Abstract 1504: Scn4b Is A Genetic Modifier Of Cardiac Conduction Disease In Mice
Background: Conduction slowing of the cardiac electrical impulse may evoke cardiac arrhythmias that result in sudden cardiac death. We have previously generated a mouse model of cardiac Na+ channelopathy carrying the Scn5a-1798insD/+ mutation, the mouse homolog of SCN5A-1795insD associated with conduction disease in humans. We here employed this model to identify novel modifier genes for cardiac conduction disease.

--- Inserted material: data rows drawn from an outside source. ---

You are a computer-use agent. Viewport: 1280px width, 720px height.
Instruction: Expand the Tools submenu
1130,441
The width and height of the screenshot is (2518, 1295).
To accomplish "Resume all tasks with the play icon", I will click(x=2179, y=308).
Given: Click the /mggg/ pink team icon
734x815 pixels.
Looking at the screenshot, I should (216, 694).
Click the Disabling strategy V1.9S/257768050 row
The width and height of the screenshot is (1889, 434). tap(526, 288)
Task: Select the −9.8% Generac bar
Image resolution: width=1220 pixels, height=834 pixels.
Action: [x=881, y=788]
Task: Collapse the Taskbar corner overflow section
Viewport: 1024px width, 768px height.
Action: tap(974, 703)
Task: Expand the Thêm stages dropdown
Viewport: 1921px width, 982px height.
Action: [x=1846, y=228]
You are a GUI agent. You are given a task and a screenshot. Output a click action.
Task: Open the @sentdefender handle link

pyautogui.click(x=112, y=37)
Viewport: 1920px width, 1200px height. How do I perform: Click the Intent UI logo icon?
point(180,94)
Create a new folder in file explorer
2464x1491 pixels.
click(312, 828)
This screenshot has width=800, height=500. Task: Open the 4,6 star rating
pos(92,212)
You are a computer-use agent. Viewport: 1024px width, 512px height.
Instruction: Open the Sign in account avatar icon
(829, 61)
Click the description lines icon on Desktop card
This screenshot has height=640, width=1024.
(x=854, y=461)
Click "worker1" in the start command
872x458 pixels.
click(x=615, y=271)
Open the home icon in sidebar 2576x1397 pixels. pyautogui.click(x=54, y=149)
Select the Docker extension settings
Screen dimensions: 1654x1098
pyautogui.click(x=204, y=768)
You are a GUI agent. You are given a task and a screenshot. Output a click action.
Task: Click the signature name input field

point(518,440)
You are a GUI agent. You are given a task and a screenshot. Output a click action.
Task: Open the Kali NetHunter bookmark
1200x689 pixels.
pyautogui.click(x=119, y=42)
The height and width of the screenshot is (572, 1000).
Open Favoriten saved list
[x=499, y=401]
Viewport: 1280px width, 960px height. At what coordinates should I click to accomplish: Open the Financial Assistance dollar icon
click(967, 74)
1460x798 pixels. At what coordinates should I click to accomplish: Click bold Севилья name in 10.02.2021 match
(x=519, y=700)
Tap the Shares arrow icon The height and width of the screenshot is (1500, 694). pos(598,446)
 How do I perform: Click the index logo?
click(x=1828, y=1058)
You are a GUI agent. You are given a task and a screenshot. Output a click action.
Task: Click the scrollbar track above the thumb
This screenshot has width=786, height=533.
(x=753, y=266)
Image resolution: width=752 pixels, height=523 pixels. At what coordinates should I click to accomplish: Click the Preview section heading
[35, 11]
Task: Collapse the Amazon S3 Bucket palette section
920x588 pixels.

Methods and Results: The Scn5a1798insD± mutation was generated in the 129P2 strain and transferred into the FVB/N strain. Conduction disease as assessed by ECG, epicardial mapping in isolated hearts and patch-clamp studies in isolated myocytes, was more severe in 129P2-Scn5a1798insD± (mut129P2) mice compared to FVB/N-Scn5a1798insD± (mutFVB/N) mice. Genome-wide mRNA expression profiling of ventricular tissue identified multiple transcripts differentially expressed between the 2 strains. Notably, Scn4b encoding the Na+ channel β4 subunit, was 11-fold lower in 129P2. Accordingly, Western blot analysis demonstrated robust β4 protein expression in FVB/N ventricles while it was consistently undetectable in 129P2. DNA sequencing of the Scn4b promoter uncovered differences between the 2 strains likely underlying this effect. Systematic surface ECG analysis of 230 mutant F2 (mutF2) mice, resulting from the mutFVB/N X mut129P2 cross, yielded a distribution of conduction indices indicative of an efficient segregation of genetic modifier loci. Association studies between the identified Scn4b promoter variants and conduction indices in mutF2 mice uncovered an association with heart rate (P=0.01) and QRS interval (P=0.02). Moreover, qRT-PCR analysis in mutF2 mice showed an association between Scn4b genotype and ventricular Scn4b mRNA levels. Finally, in HEK cells heterologously expressing Nav1.5, co-expression of β4 increased peak Na+ current.
We have demonstrated that Scn4b is a genetic modifier of conduction disease in mice.
Differences in Scn4b mRNA and protein expression underlie this effect.
Differences in Scn4b mRNA expression are caused by variants within the Scn4b locus itself (ciseQTL).
Differences in Scn4b expression affect cardiac conduction by modulating Na+ current amplitude.